最初に読んだのは、双葉文庫の『居眠り磐音(いわね) 江戸双紙』シリーズの『陽炎の辻』という小説。とにかく、この小説家は、書き下ろしが多いことが特徴だということで、その筆力は驚くべきものがある。この『居眠り』シリーズも相当の巻数を数え、20巻を越えているようだ。

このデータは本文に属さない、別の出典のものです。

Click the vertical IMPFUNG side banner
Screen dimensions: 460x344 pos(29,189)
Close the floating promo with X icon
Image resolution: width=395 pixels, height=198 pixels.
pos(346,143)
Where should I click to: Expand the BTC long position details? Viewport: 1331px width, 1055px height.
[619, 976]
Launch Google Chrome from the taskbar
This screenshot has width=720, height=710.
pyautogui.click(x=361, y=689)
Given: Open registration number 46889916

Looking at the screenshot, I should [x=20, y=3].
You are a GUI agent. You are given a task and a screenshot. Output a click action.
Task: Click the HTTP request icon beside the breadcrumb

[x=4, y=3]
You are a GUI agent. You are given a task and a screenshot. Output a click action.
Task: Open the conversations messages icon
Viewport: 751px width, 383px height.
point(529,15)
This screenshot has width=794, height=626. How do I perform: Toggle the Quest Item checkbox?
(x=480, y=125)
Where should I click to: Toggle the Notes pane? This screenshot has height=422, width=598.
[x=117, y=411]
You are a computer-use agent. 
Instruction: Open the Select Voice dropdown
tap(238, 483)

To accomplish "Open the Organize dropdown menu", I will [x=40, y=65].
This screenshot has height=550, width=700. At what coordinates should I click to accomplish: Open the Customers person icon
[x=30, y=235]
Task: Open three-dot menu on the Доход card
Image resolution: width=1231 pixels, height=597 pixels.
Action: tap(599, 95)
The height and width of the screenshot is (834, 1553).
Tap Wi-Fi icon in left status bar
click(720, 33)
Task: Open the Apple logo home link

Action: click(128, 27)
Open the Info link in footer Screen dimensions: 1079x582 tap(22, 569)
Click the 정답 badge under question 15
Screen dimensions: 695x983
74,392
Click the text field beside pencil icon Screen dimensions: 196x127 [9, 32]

また、「逆風満帆」にもエピソードとして紹介されていた時代小説としての処女作『密命 巻之一 見参!寒月霞斬り』(祥伝社文庫)もその後に入手して読んでみたが、こちらも面白かった。まだ、時代小説の書き始めということもあり、設定上少々大げさすぎるように感じる部分もあったが、それでも面白い。ベストセラーになるのも無理からぬところだろう。「逆風満帆」にもエピソードで紹介されていたのだが、この作品が売れなければ、この小説家が今このように膨大な時代小説を書いていなかったかも知れない可能性のある転機となったものだというので、運命というものの不思議さを感じる。
追記:2008/09/23
電網郊外散歩道のnarkejpさんも佐伯泰英の時代小説を読み始められたとの記事を拝読。トラックバックさせていただいた。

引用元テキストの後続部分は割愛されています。